Luhačovice tells us a whole different story. Architect and visionary Dušan Samo Jurkovič adorned the spa town with stunning buildings in the style of folk art nouveau. Wood carved houses on the spa colonnade are simply breath-taking. Functionalist buildings designed by Bohuslav Fuchs and a host of other spa houses and inns serve as a nice way to balance it all out.
The town of Valašské Klobouky simply breathes history. You can go visit Červený Dům (Red House), where an original weaving loom can be seen, and scattered around the main square you’ll find traditional Wallachian log houses.

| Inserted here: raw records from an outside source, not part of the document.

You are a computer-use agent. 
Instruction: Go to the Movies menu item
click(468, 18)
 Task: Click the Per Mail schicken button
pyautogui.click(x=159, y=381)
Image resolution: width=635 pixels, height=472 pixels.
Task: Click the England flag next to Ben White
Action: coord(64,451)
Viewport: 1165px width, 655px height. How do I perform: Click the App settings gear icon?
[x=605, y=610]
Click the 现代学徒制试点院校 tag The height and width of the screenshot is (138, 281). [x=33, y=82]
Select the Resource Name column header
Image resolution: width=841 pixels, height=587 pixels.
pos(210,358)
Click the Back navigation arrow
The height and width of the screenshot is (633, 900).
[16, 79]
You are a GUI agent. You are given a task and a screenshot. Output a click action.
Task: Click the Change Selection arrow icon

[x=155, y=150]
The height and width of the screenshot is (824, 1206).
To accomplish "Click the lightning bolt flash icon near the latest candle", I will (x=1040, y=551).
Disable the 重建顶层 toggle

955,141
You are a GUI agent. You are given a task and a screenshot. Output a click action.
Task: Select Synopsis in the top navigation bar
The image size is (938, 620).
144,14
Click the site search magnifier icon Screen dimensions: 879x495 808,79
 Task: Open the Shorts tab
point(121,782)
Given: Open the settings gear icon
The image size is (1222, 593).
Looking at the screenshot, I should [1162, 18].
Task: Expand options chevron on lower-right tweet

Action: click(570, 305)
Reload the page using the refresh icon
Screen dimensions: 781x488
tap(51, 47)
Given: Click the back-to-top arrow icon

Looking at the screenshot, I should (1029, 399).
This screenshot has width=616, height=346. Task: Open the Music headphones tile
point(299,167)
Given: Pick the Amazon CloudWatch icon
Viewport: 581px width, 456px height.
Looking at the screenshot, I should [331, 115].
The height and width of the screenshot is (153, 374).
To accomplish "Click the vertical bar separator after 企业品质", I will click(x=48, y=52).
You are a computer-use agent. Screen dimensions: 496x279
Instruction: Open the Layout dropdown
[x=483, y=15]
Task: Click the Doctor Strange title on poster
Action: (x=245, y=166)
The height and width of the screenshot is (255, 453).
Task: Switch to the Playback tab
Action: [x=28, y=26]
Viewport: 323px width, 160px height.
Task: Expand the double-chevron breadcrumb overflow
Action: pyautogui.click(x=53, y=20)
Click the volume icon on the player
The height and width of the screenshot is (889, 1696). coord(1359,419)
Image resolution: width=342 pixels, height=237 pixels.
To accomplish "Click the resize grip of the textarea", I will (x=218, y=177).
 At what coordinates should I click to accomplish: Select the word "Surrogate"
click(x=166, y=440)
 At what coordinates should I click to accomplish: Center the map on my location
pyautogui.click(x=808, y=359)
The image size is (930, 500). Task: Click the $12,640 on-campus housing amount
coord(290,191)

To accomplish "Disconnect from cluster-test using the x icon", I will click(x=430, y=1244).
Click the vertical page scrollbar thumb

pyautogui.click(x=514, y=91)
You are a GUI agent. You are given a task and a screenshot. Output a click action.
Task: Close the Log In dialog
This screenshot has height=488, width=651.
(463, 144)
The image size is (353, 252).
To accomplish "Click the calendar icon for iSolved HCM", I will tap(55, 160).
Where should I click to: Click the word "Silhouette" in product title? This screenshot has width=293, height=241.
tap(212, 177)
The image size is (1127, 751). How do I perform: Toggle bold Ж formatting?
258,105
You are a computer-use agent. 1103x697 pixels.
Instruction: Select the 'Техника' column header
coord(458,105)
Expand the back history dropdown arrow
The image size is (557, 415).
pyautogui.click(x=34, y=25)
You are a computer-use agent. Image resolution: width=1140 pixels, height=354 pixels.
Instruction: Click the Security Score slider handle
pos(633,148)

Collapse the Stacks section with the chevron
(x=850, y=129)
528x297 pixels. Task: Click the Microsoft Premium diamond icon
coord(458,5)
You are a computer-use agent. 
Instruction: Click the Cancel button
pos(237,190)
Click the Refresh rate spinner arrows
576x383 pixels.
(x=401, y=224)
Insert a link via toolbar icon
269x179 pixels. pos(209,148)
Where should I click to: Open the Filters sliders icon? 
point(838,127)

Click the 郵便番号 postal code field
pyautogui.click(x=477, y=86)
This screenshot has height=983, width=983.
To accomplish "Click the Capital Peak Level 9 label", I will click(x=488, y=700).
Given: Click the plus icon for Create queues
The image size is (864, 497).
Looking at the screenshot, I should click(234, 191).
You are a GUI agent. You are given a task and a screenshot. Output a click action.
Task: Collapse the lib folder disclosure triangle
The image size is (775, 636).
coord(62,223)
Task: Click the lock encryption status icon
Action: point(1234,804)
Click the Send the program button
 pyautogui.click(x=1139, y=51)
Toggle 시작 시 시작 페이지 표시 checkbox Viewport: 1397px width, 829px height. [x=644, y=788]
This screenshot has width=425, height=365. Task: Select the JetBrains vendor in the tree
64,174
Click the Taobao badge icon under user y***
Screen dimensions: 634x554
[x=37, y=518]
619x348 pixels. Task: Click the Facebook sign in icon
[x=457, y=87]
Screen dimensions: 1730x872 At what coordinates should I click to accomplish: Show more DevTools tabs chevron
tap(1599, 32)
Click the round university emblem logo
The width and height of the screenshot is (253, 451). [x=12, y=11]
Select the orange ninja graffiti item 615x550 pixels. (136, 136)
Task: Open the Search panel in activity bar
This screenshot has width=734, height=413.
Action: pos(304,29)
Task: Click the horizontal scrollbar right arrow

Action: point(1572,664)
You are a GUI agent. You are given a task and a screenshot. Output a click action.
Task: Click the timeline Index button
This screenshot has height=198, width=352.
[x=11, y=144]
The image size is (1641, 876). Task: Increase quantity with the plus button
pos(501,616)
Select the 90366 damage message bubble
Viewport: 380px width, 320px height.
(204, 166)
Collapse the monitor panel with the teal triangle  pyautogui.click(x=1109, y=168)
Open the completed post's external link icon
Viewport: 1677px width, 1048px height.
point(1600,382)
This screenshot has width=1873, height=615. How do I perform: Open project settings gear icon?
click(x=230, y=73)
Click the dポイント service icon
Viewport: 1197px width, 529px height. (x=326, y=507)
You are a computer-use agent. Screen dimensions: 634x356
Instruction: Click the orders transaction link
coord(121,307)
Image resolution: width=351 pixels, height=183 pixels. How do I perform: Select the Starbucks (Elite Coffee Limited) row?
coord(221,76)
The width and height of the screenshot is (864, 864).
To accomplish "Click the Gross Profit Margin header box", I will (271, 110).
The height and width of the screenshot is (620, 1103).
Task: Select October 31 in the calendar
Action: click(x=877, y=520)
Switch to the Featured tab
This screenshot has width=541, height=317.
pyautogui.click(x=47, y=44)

Uherský Brod, dubbed “the guardian of Moravia”, is believed to be one of the oldest settlements in the land. Having earned the esteemed status of a royal town in the Middle Ages, it later came to be known as the town of J. A. Comenius. Nowadays, the town is sought after for its relaxed summer vibe, owing to its location right in between the vineyards of Moravian Slovakia and the dark and mysterious forests of the White Carpathians.
Deep within the remnants of the town walls, you’ll find the Museum of J. A. Comenius, the father of modern education, with its highly recommended permanent exhibition Comenius′ Contribution to the Humanity. While you stroll through the historical town center, don’t forget to visit the town square, the town fortifications and the so-called Large Steps.